GIVEN ENTRIES section start

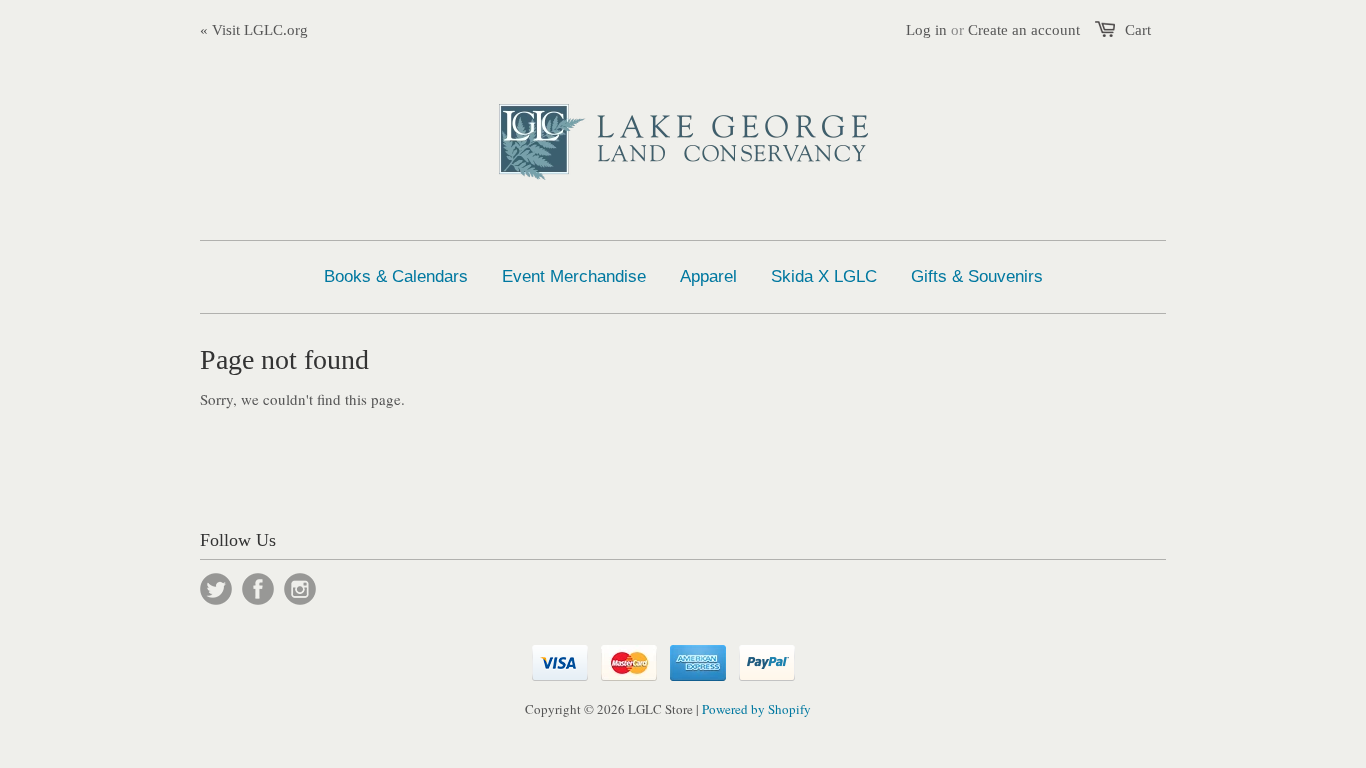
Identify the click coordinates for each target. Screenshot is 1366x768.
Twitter (216, 589)
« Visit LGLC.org (254, 30)
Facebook (258, 589)
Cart (1138, 30)
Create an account (1024, 30)
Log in (926, 30)
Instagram (300, 589)
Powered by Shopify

GIVEN ENTRIES section end

EXERCISE BRIEF
If a record contains a picture, leave the picture out and retype everything else exactly.

RESULT
Identify the click coordinates for each target. Screenshot is 1366x768.
Twitter (216, 589)
« Visit LGLC.org (254, 30)
Facebook (258, 589)
Cart (1138, 30)
Create an account (1024, 30)
Log in (926, 30)
Instagram (300, 589)
Powered by Shopify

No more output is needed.